2. File electronically
If you're the old school type, you may be inclined to whip out your calculator and sit down to file a paper return. But if your goal is to get your refund as quickly as possible, then it pays to file electronically instead. The IRS reports that it usually takes 21 days to issue refunds for electronic returns, versus six to eight weeks for paper ones. Furthermore, filing electronically can significantly reduce your likelihood of making an error, thus delaying your refund even further.
3. Sign up for direct deposit
Some people like the idea of receiving a physical refund check in the mail. But if you're eager to get your money as quickly possible, sign up for direct deposit. The IRS says that while it can take up to five days after a refund is sent for it to show up in your account, a check can take several weeks. Plus, if you opt for a check, you risk having it get lost in the mail. Signing up for direct deposit is easy, but just make sure that the account you direct your refund to is in your name (whether solely or jointly) or your spouse's name. Otherwise, the IRS won't be able to process that refund directly.

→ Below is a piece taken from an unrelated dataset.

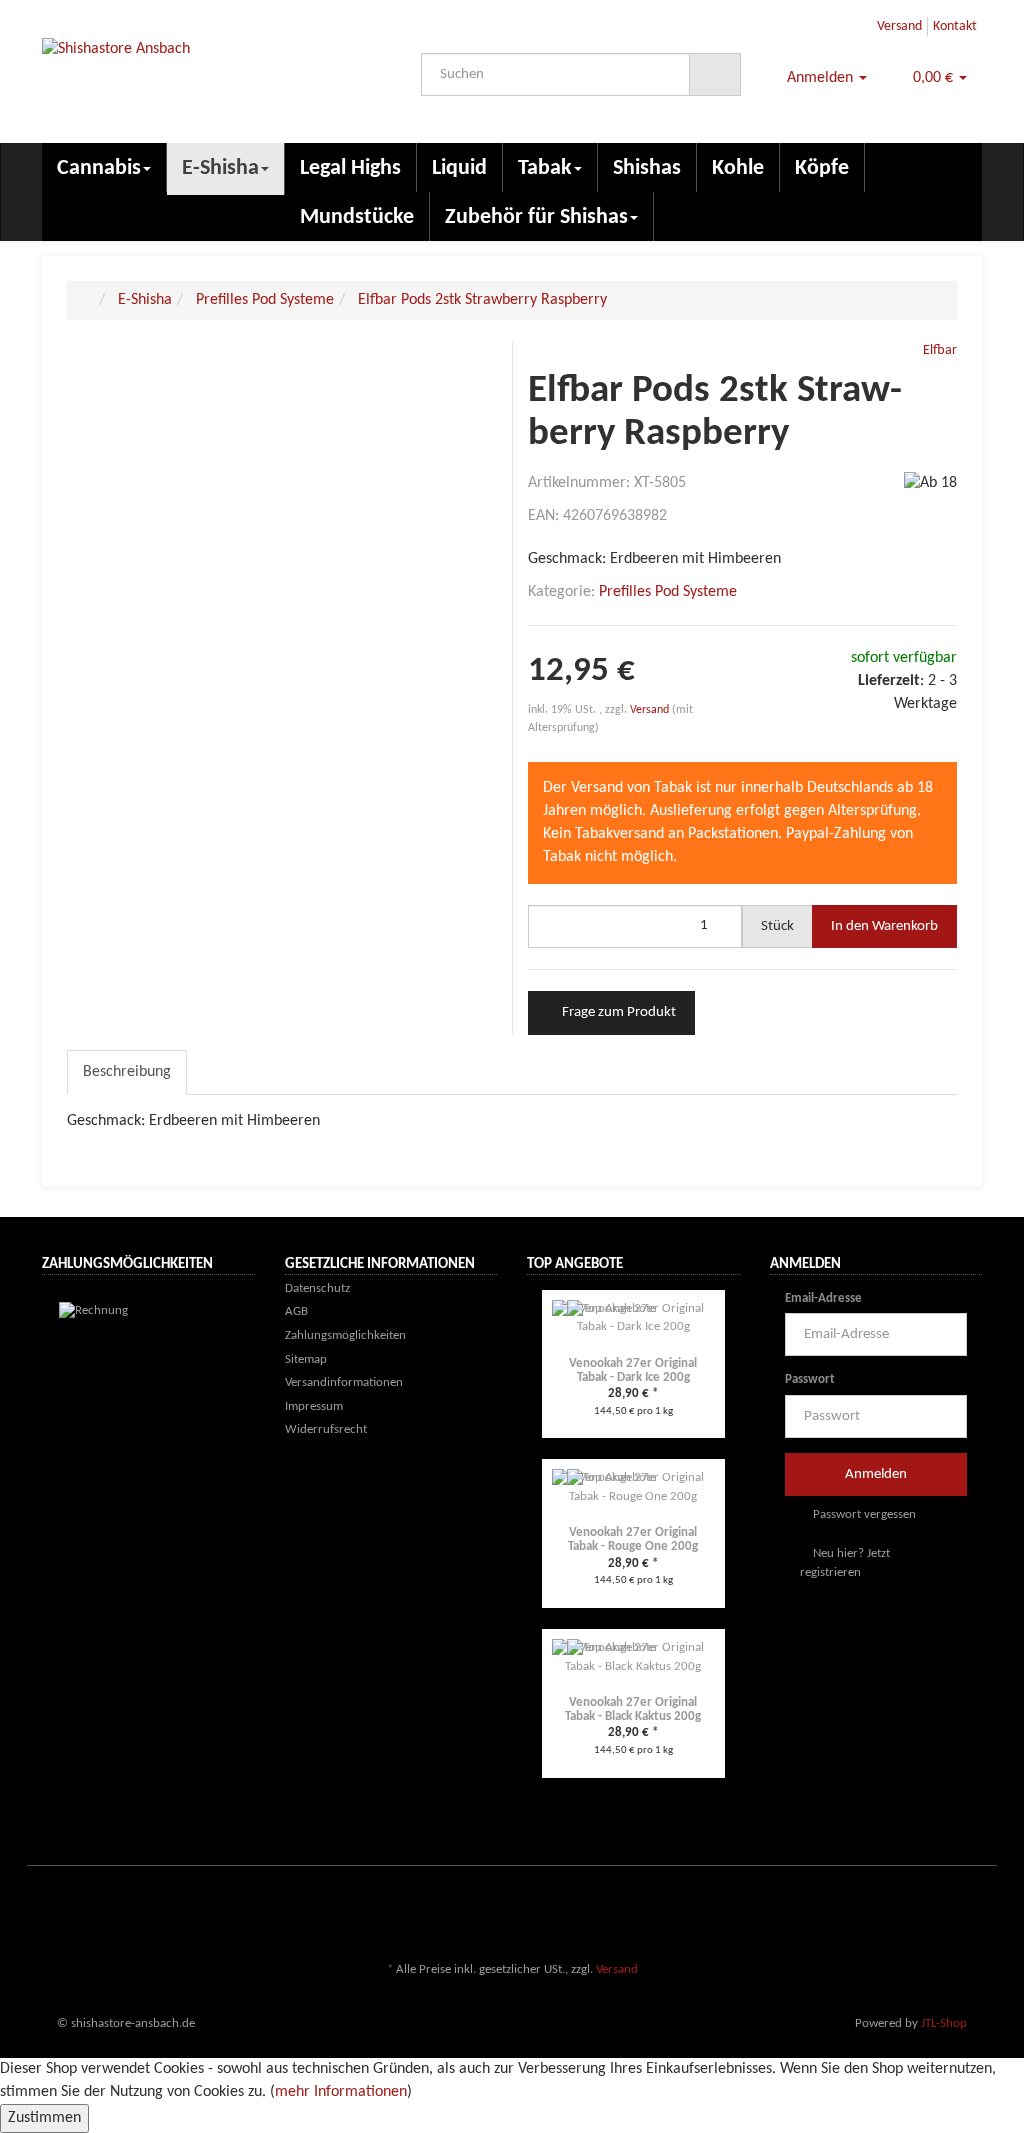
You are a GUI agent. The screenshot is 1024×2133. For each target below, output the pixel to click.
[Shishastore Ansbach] (188, 83)
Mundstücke (357, 217)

4. Check your tax return for errors
One of the easiest ways to slow down your refund is to make a mistake on your tax return, whether it's omitting key information, entering your Social Security number incorrectly, or neglecting to sign it. Before you submit your return, review it carefully for errors. If you have a trusted family member or friend who might be willing to look it over for you, even better. The more accurate your return, the sooner you can expect that refund to come your way.
Keep in mind that once you do file your tax return, you can use the IRS' "Where's My Refund?" tool to check on the status of your cash. If you file your return electronically, you can generally get this information after just one day. But if you submit your return on paper, it could take up to a month to register on the system, in which case you'll be left waiting not just for your money but for an update as well.
One final thing: While it's natural to want your refund as early as possible, an even better way to get your hands on your money sooner is to avoid overpaying your taxes going forward. The more money you squeeze into your paychecks, the less cash you'll end up waiting on during tax season next year.